> **SOURCE DOCUMENT**
I’ve read 12 books this year. That’s probably a record for me lately. I know it doesn’t compare to Sarah’s epic number (what? 200? 300? 27,000?! more?), but, hey – for me? Pretty damned good. That’s essentially a book a month.
And, to be fair, I listened to a lot of audio books, which seems to be working really well for me. I’m happy to get back to consuming fiction again, no matter what the medium. Some of the books have been good, others fan-freaking-tastic, and some, well, left me scratching my head. Which is pretty par for the course.
Lookit me, using golf metaphors…
As part of my effort to get back into regular blogging, I thought I might talk a little bit about these books. Yes, I’ve been in a science fiction / military scifi / space opera mode of late, as reflected by this list. Yes, once I got started on The Expanse, I couldn’t stop!
Yes, despite my best efforts, there be spoilers here – so if you are thinking about reading the books of The Expanse by James SA Corey, for example, and don’t want to know too much about them before you do, then I suggest you bookmark this page and then go read the books before you come back.
Consider yourself warned.
1. Leviathan Wakes by James SA Corey
I’ve had the paperback forever. I bought the eBook some time after forever ago, and cracked it open not once, but twice, and kept getting distracted and never fully immersed in the story. And it was making me angry. Don’t make me angry. You wouldn’t like-okay, okay, I know – cliche. Shut up.
I only read good things about this book online, and it had great word of mouth. On top of that, Ty and Daniel are really nice guys and having met them a couple times in person, I really wanted to give their book another go. Enter the audio book. Narrated by Jefferson Mays, it quickly sucked me in and hooked me to the point where I was listening in the car, at lunch, and well into the night. Every night. Basically, any moment I had to myself, I was into this book in a huge way, and I loved it.

> **EXERCISE**
In the blog post about this year's reading, who narrated the audio book of Leviathan Wakes? The data has nothing to do with the blog post above.

> **SOURCE DATA**
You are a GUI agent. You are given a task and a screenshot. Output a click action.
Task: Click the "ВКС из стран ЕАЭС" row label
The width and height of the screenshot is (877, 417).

> **TASK ANSWER**
Jefferson Mays